Dataset items:
────────────────────
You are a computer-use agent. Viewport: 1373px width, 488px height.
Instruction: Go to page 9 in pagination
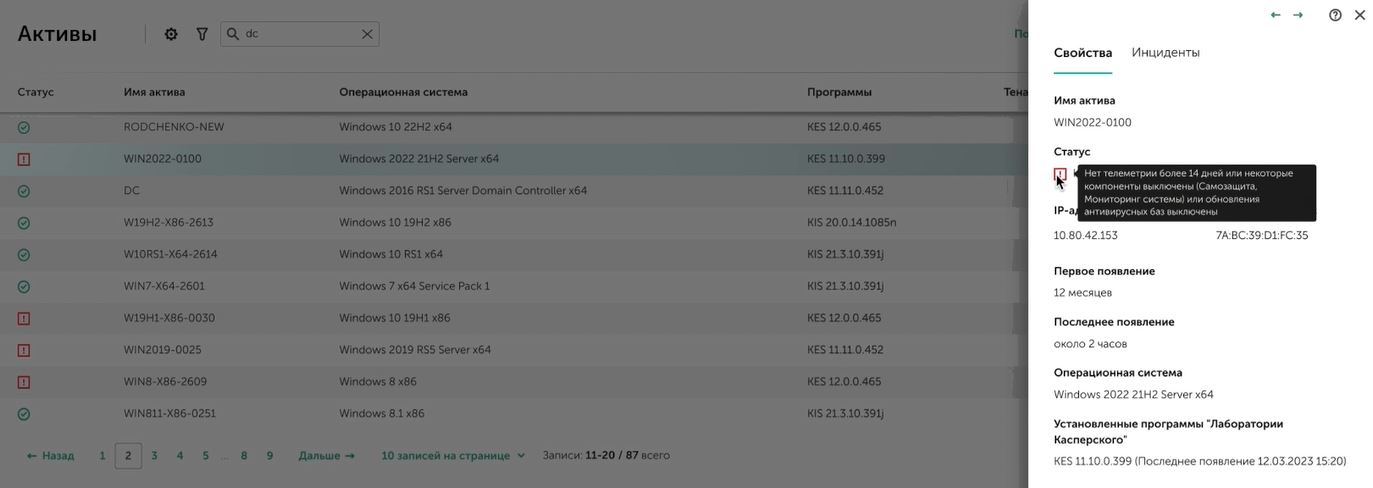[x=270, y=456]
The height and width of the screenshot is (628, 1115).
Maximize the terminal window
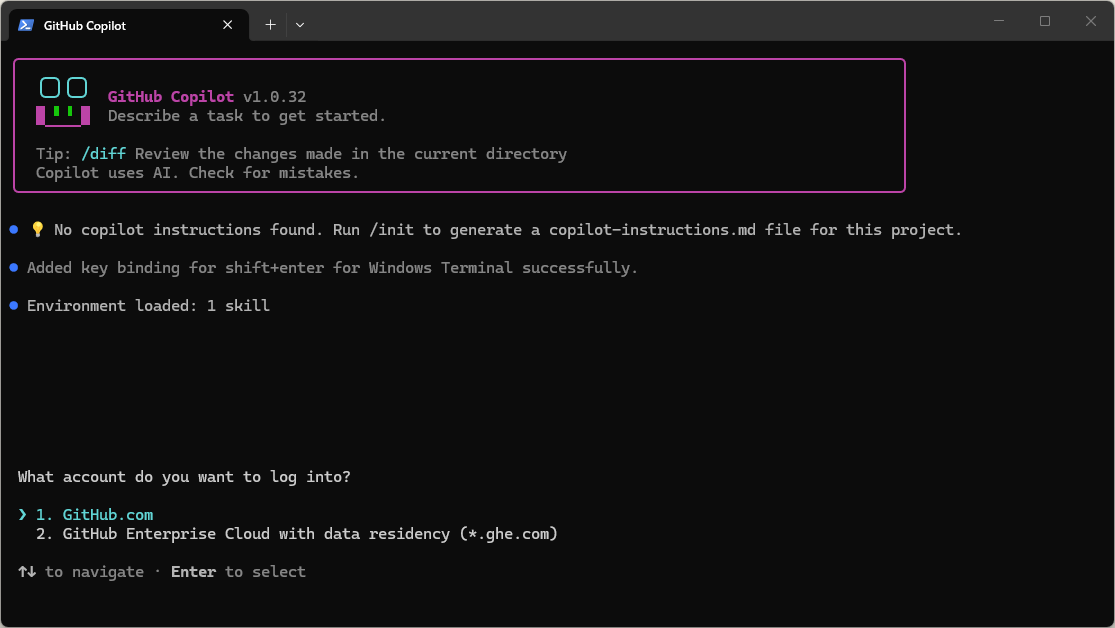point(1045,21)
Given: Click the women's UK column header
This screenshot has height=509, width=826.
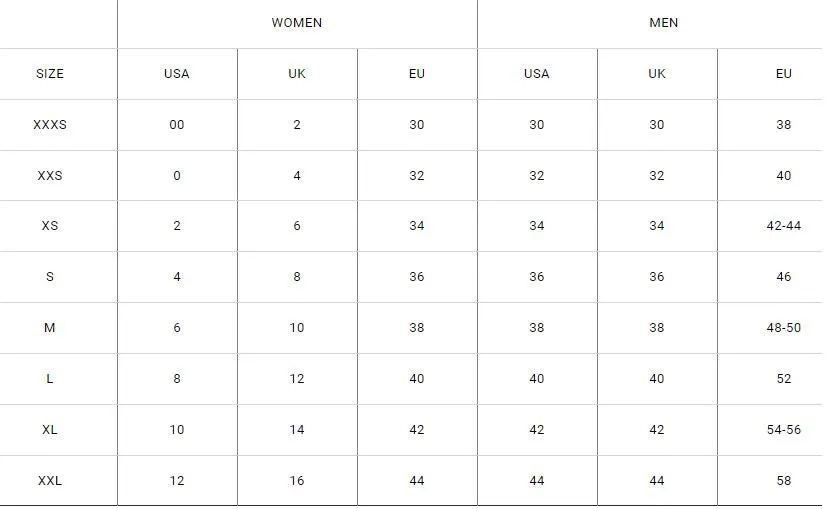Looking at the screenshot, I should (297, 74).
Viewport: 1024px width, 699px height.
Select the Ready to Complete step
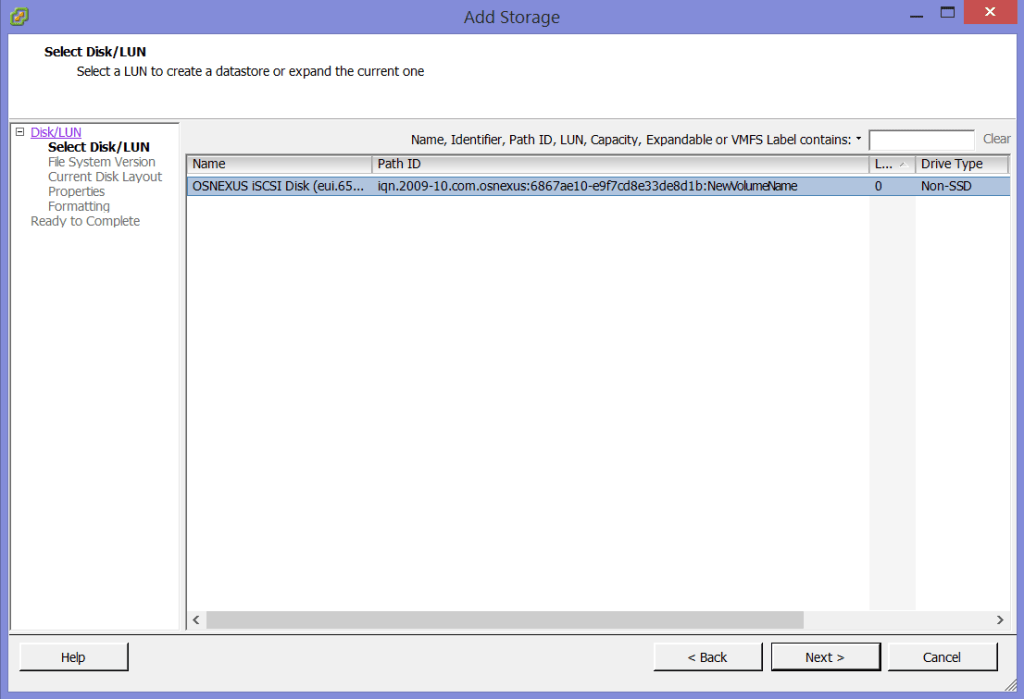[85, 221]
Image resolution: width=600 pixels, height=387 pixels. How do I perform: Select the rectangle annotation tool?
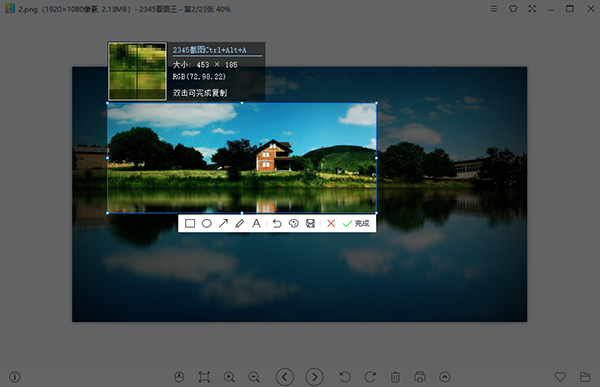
────────────────────
◆ **Problem details**
Look through the entries above and list every line containing "Viewport".

◆ **Expected output**
You are a computer-use agent. Viewport: 1373px width, 488px height.
Viewport: 1024px width, 699px height.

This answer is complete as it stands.